Came across this when I was thinking about how would one go about locating knowledge in an individual, or if knowing is even locatable at all? Positioning of a knower may have nothing to do with it. Beginning on page 55 of ‘Keys of Knowledge.’ Rinpoche asked:
So at what point does knowing occur? If I point to a point called ‘the point of knowing,’ is knowing found at that point? Or in the pointing?
…Knowing in time may render all knowledge translucent: for it seems at the heart of time, the entire edifice is shimmering. What is knowledge at this moment? If knowing knows no borders, it cannot be located, limited or measured. Never created or discovered, it can never be lost.
…It is not about looking at a picture. The realization, the revelation, and the recognition are together. Seeing, being, and doing are one.
The discovery of the nature of mind may be nothing other than the operation of knowing beyond all grammar.
And in the end ‘showing’ and ‘shining’ may have much in common.
I think this is pointing back to Rinpoche’s first quote at the beginning of this entire thread. About how important it is to recognize Knowingness when it is exposed momentarily in our lives. The world begins to open exponentially…

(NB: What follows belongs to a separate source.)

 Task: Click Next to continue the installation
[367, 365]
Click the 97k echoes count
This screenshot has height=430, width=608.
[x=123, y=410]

I wanted to add this passage to the discussion regarding recognizing ‘knowingness‘ day to day in our experience, while seeing through that clarity. And how once recognized, continuing to notice the immediacy of Knowingness, and the ongoing memory of that maturing recognition, seeds our future read-outs expanding our awareness through time. Rinpoche writes:
“Once we develop more awareness, we can begin to see that events and thoughts—which we have seen as a continuous surface stream—do not actually have the dynamic connections that we commonly assume and attribute to them. We can then relax and open a bit more; we do not have to keep tidying things up by fitting thoughts together or ‘placing’ them. After we become accustomed to this freedom from constant bookkeeping, more subtle ‘knowing’ capacities may emerge which are not indexed into any ‘self’. They are not ‘our’ capacities, but neither are they isolated from us and our experience.

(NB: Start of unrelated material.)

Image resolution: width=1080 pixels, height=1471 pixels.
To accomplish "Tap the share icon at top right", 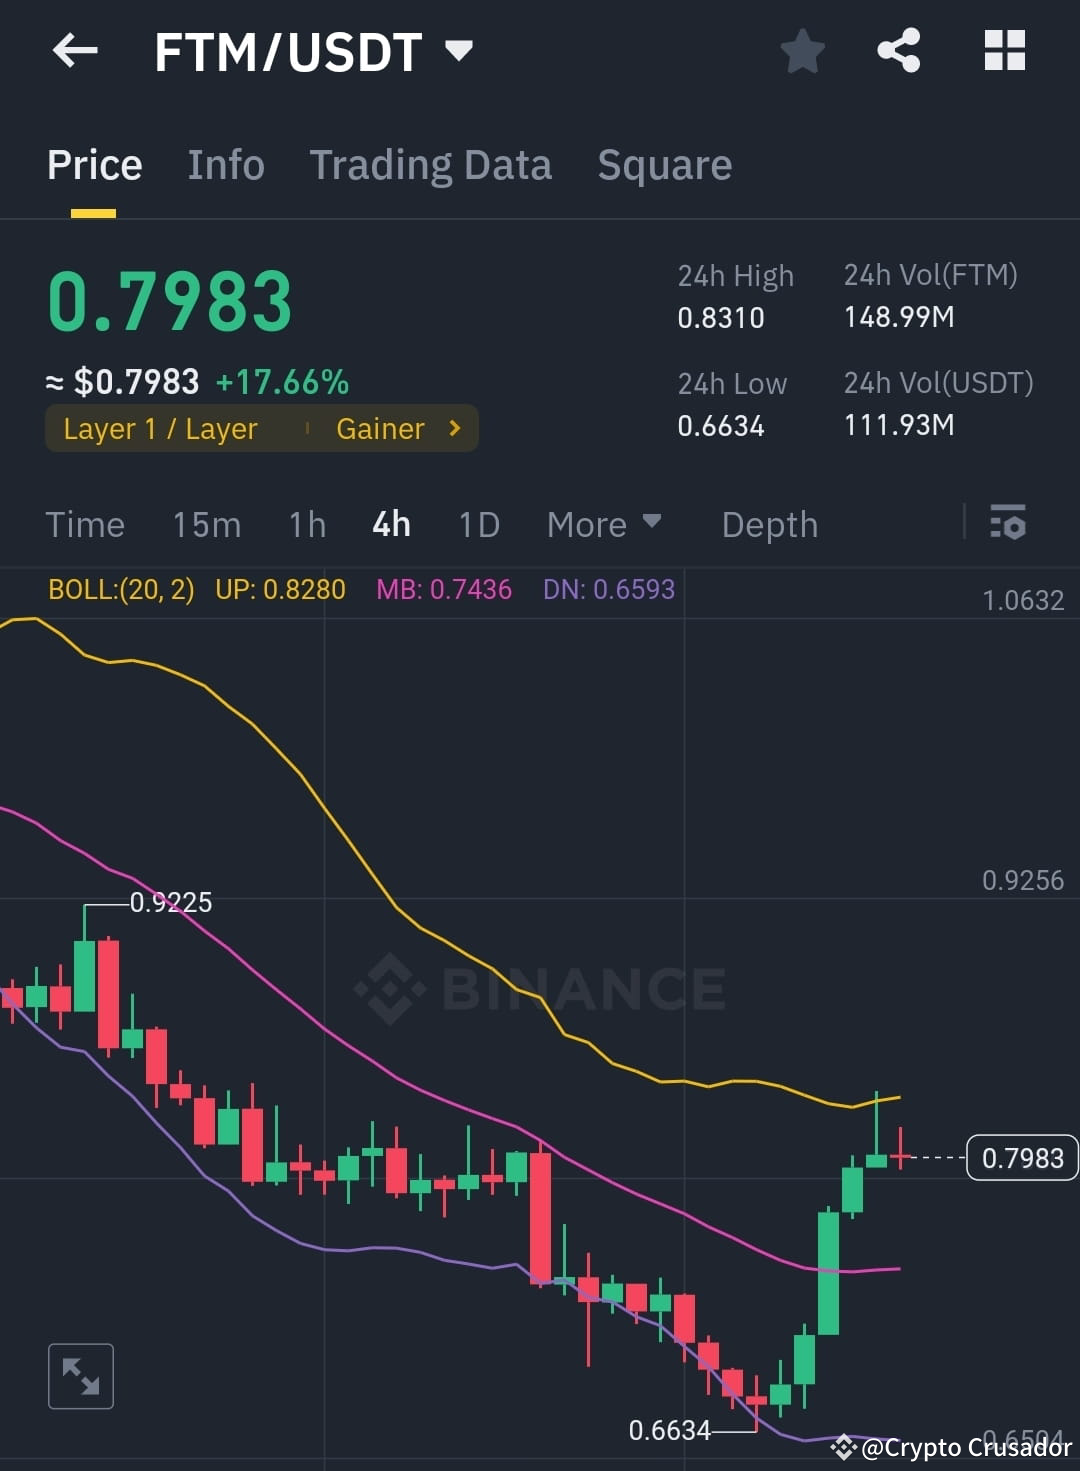I will 898,49.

Such a ‘knowing’ provides a broad and encompassing base for the apprehension of factors or elements of experience which we usually cannot see. Even the facet of experience which ordinarily stands as the ‘self’, the ‘investigator’ or ’noticer’, and which directs attention outward and away from itself, can be embraced and intimately understood by this special ‘knowing’.” TSK p.56 [Emphasis added]

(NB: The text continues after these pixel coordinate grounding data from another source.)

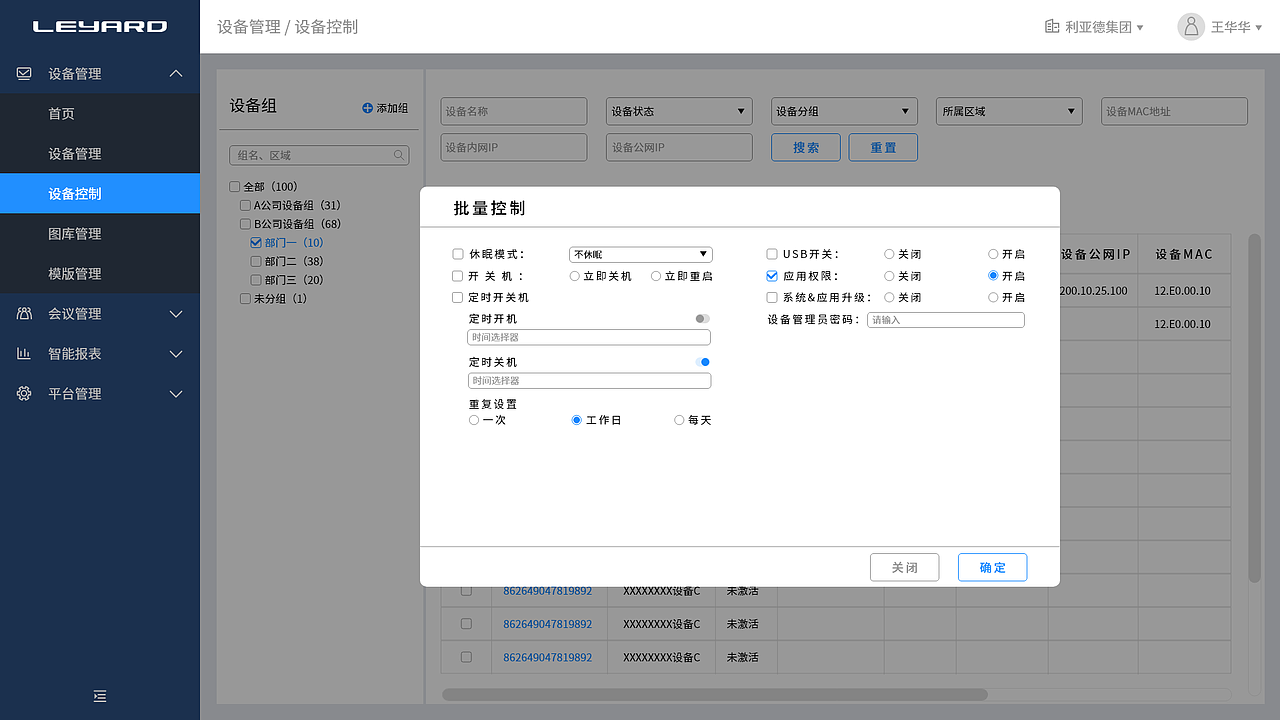This screenshot has width=1280, height=720.
Task: Click the 会议管理 icon in sidebar
Action: point(22,313)
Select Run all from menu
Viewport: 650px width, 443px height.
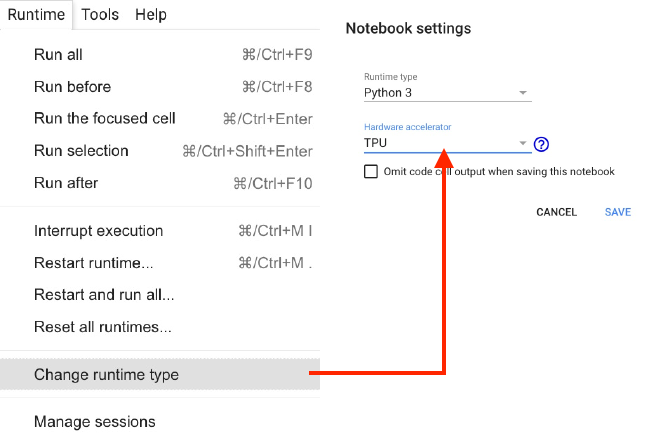58,55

One might ask: What would that mean for me? For my growth and development as a human being?
Well… acceptance of situations that arise would be enriched… appreciation for the immediate presenting of flickering moments of time would be expanded… sunsets, blooming flowers, the sound of children playing, the innocence of animals, we might discover the ‘humble moments’ ** of our ordinary lives essential… the fullness and vitality of a deep breath, inspired creativity, intimacy, on and on… Worries and the constant conjuring of stories that we tell ourselves, and then inhabit and live within, noticeably diminish as more room becomes available for appreciating what is here and now. Gradually, time’s present moment could open wider… a more spacious experience would then reveal more depth and breadth as more resources present themselves, more possibilities arise too.
As this gradual enriching of experience is happening, something else is refined as it broadens; a more attuned and subtle attention develops allowing a clearer understanding of mental forms, such as thoughts, dreams, stories, and emotional undercurrents. Even the common assumption that the more opinions we hold, the more substantial we are… dissolves.
We may begin to understand substance isn’t more important than an open, curious, and allowing attitude. Both substance and allowing can actually compliment and work together. The tendency to get carried away diminishes, and a sense of detachment from the gravity of opinions and positions emerges. Reactionary behavior happens less and less, triggers and hot-button responses subside. An inner calm becomes more discernible and available.
So, it may well be possible to experience life more fully… situations, yourself, and surroundings. The depth of what Rinpoche is telling us… just the passages quoted in this discussion… are breathtakingly profound.
** Note: Rinpoche refers to the ‘humble moment’:
“The humble moment, when seen as time, space, and knowledge, is a target worth aiming at. It’s the vital center of the universe; if we hit it, we explode everything that prevents fulfillment, attaining everything that fulfills.” Tarthang Tulku
…’Inside Knowledge‘, Editor Jack Petranker, p.67 [Dharma Pub.]Here is the introduction to Michael Gray’s post from the CCI Facebook page…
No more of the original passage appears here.